Battle of Thirupurambiyam
| Date | 879 CE |
| Location | Thirupurambiyam |
| Result | Alliance victory |

Belligerents
- Pallava dynasty Western Gangas Medieval Cholas: Pandya kingdom Pallava factions

Commanders and leaders
- Aparajitavarman Prithvipati I † Aditya I: Varagunavarman II Nriputungavarman

Strength
- Unknown: Unknown

= Battle of Thirupurambiyam =

879 battle

Battle of Thirupurambiyam was fought between the Pandya king Varagunavarman II and a confederacy of the Pallavas, Western Ganga Dynasty and the Medieval Cholas in about 879 CE in the village Thiruppurambiyam near modern-day Kumbakonam of Thanjavur district. The Pandyas lost the battle with Varagunavarman II going into retirement.
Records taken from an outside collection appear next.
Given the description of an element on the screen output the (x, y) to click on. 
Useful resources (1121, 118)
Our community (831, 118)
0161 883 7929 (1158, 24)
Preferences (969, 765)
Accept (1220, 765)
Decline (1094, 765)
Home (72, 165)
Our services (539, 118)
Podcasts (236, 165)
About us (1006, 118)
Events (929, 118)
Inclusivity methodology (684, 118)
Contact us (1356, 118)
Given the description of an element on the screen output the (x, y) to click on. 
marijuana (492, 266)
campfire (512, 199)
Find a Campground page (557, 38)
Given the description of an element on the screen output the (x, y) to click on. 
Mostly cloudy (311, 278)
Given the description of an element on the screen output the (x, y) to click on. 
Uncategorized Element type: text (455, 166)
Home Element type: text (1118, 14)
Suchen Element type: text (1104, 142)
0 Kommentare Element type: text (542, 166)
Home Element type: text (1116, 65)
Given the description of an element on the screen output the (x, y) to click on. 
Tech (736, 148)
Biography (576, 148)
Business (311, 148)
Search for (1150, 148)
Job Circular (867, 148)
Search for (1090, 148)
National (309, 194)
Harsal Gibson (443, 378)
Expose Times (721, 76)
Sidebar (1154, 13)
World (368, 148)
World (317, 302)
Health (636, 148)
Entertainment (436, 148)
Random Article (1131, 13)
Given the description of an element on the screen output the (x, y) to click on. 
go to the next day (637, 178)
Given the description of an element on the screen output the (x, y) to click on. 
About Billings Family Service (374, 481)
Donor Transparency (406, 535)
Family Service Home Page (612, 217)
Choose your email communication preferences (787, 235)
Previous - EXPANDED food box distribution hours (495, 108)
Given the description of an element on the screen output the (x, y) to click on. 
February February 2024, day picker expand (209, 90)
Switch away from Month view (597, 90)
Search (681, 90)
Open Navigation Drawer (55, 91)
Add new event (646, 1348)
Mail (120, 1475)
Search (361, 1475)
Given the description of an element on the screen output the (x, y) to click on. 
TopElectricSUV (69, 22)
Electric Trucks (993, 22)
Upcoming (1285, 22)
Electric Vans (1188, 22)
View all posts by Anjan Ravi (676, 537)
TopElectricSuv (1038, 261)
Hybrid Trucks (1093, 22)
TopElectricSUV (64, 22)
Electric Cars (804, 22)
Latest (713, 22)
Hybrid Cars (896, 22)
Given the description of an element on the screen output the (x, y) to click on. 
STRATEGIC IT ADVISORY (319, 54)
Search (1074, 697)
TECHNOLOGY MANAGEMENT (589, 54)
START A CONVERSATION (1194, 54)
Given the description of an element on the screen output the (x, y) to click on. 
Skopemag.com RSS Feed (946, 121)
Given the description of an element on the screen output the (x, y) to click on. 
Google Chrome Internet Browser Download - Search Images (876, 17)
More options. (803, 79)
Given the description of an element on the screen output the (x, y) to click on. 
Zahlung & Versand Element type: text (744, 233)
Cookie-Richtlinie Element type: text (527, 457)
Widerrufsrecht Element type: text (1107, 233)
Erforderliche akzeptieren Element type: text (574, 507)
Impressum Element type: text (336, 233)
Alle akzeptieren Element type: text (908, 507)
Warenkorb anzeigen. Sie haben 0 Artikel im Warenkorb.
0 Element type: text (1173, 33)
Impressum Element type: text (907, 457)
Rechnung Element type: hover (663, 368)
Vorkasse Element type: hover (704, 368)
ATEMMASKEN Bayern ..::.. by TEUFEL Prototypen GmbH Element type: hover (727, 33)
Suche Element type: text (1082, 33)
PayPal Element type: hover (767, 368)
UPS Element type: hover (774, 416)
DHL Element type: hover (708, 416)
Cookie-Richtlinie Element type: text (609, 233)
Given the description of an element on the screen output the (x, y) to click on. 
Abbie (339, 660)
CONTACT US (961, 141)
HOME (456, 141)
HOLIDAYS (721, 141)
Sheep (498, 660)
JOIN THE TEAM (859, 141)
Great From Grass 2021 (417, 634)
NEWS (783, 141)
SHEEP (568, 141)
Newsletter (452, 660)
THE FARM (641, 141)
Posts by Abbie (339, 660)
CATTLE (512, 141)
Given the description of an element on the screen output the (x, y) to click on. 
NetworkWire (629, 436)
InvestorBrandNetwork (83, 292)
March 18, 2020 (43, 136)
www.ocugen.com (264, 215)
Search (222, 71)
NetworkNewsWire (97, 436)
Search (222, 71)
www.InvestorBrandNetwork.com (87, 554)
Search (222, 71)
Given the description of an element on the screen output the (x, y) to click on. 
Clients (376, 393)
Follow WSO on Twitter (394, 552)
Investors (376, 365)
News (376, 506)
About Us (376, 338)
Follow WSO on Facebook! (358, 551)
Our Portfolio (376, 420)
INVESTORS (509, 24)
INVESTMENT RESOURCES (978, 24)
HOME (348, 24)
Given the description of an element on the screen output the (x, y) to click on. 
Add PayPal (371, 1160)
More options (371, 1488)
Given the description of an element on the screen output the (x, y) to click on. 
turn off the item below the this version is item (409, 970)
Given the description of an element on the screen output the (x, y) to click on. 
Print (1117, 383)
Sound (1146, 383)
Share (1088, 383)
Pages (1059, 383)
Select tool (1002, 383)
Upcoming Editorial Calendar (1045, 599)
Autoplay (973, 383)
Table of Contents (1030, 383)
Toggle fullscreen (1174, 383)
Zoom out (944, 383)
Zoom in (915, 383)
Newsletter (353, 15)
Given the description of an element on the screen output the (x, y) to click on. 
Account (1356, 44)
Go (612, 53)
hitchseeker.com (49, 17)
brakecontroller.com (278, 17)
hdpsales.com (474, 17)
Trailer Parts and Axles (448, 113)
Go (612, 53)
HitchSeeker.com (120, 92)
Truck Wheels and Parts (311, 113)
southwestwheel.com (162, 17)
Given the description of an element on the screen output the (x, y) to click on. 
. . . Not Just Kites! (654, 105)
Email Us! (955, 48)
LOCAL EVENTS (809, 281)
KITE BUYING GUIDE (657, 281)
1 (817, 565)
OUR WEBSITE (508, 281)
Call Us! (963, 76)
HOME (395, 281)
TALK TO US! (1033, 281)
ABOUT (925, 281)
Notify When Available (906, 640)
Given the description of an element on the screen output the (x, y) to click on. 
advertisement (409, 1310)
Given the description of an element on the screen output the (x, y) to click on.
The battle is considered to be a turning point in the history of South India for it precipitated the fall of the Pallava and Pandya kingdoms and triggered the re-emergence of the Chola power in history after centuries of obscurity during Kalabhra rule.

== Causes ==
At the dawn of the 9th century, the Pallava kingdom which had ruled most of South India for three centuries began to decline. Seizing the opportunity provided by weak Pallava rule, the Pandya king Varagunavarman tried to force the Pallava king Aparajitha into submission. The Tiruchirappalli cave inscription dated to his eleventh regnal year states that Varaguna II defeated the Chola and Ganga forces at Idavai and Vembil and later encamped at Araisur. The Chola king Vijayalaya, then a feudatory of the Pallavas, and his son Aditya Chola I, came to his assistance. Aparajitha was also assisted by the Western Ganga king Prithvipati I. Involvement of Vijayalaya Chola in the battle is still in debate since he is said to be deceased in 870 AD, about nine years before the war happened.

== Events ==

The forces of the Pallava kingdom, Western Ganga kingdom and the Chola kingdom met the Pandyan army at Shripurambiyam (Thiruppurambiyam in the Thanjavur district of present-day state of Tamil Nadu) in 879 CE. Though, according to the Udyendiram plates of Prithvipati II, Prithvipati I was killed after a brave fight, the allies were still able to salvage a pyrrhic victory.

== Consequences ==

The Pandyas were completely devastated as a result of the battle and never recovered from the loss for two centuries. The Pallavas, though victorious, were forced to give heavy concessions to their rising Chola feudatories, who declared their independence. The Pallava kingdom was eventually annexed by the Cholas during the reign of Vijayalaya Chola's son Aditya I. What started as an internecine conflict between the Pallava heirs blew up into a huge war which set the tone for the Chola regime for the next few centuries.